1 reply to this topic

#1
Someonespecial

Someonespecial

    Newbie

  • Members
  • Pip
  • 1 posts
I've had extensive C and C++ work, but never have done anything web related. What I'm looking to do is to download all the tabs off of ultimate-guitar.com

I found that the tabs are indexed by a certain prefix: /guitar/bandname/songname.some_song_version.some_guitarpro_version

An example would be:

ultimate-guitar.com/guitar/h/hammerfall/always_will_be_ver3.gp5

The problem is that:

1) I do not have a list of names of all the bands (I want to extract all of them) so I would have to have a loop running through all alphanumeric possibilities of band names, and testing them to see if they were on the database.

2) I do not know the song names either, so I would also have to incrementally look for them, as well as the version of the song name (always_will_be_ver1 or _ver2, etc.)

3) I do not also know the GP number, as it could be from 1 to usually around 8 for popular bands.

So my problem is that I do not know the band names, the song names, the version of the song names, or the version of the guitar pro file name.

I would have to incrementally look for everything on the database, unless I could access it and have some sort of way to pull the lists.

Since I have no web experience, I was wondering how to do this.

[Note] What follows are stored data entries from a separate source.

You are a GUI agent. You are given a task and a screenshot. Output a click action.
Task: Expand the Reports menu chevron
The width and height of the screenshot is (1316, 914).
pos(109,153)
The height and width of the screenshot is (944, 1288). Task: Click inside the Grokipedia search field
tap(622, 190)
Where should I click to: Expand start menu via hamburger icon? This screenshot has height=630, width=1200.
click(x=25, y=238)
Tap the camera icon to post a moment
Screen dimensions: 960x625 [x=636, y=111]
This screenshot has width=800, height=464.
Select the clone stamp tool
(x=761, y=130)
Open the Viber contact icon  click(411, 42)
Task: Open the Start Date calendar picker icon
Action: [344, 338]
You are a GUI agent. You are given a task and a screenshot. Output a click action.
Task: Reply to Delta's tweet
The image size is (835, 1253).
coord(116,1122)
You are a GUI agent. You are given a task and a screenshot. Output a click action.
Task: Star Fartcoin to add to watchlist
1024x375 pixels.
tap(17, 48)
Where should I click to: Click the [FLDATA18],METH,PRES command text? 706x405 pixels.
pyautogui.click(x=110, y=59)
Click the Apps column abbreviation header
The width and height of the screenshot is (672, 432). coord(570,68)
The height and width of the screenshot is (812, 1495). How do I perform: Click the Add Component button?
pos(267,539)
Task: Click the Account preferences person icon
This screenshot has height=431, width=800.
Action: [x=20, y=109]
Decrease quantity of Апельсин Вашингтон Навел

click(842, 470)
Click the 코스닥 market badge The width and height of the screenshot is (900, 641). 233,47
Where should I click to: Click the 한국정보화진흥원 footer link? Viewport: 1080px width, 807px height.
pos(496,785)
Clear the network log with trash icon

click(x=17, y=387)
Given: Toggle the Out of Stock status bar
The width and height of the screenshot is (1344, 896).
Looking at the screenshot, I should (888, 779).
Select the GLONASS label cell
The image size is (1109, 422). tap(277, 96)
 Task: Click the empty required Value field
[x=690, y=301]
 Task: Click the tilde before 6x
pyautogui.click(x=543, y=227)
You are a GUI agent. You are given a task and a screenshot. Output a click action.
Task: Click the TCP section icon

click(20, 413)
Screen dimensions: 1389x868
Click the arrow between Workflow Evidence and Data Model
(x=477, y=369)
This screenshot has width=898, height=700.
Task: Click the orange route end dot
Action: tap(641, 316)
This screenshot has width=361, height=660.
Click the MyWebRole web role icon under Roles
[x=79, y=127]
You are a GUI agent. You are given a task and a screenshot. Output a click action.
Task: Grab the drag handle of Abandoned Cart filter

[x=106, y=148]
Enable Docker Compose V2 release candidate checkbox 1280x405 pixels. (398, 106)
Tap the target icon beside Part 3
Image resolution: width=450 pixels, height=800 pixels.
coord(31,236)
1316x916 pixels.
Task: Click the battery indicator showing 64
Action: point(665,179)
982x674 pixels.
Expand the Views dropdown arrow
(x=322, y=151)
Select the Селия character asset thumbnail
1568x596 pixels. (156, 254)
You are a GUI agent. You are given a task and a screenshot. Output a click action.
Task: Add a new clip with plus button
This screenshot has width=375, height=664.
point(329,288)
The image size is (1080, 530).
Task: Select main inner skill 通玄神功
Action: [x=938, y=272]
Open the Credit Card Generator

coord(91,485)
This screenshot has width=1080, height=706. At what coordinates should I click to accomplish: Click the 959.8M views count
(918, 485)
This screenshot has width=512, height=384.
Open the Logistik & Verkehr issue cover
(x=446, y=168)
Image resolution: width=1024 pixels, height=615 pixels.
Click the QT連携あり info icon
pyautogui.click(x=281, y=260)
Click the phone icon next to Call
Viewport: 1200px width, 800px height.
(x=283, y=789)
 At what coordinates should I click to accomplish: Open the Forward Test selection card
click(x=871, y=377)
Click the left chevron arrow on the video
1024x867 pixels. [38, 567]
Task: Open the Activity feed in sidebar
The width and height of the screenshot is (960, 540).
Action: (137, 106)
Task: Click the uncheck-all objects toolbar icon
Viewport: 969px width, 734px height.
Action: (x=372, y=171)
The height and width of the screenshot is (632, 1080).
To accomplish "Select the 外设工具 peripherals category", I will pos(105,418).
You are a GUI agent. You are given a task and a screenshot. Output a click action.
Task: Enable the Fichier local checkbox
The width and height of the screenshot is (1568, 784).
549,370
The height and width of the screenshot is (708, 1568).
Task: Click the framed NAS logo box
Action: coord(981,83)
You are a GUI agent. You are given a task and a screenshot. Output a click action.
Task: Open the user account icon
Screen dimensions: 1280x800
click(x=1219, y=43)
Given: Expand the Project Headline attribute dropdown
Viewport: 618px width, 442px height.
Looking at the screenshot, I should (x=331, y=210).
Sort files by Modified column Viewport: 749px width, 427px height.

Should I use PHP for this operation? I could learn it quite easily, it's just is it the right tool for the job, and is there an easier way than bruteforcing all characters and possibilities to download possible files?

Thanks

-G Friggen Unit

#2
Orjan

Orjan

    Writes binary right handed and hex left handed

  • Moderators
  • 3,299 posts
If you're gonna use PHP: I suggest you do this:

a foreach that loops an array of the different indexes ('0-9', 'a', 'b',..'z')

within that loop,
you connect to the site using curl and fetches the page.
on the lower part of the page, there is a "Pages:" part. with a regexp, match out them all, (there's usually an unique divtag or something to match on)

loop through each page
read the page with curl, and with regexp find the name of each tab page

loop through all matches found
now you're on the songs page, here you do the same again, read the page with curl, and try to match on each pagename

loop through all song matches
finally inside the innermost loop, you curl the page and save whatever you want to save.

if you then wanna refresh and update daily, use the fresh tabs page ordered per date, and you'll get the only new ones very easy

but, for you, curl to read the page, and regexps to match the content for unique tags, is the main thing.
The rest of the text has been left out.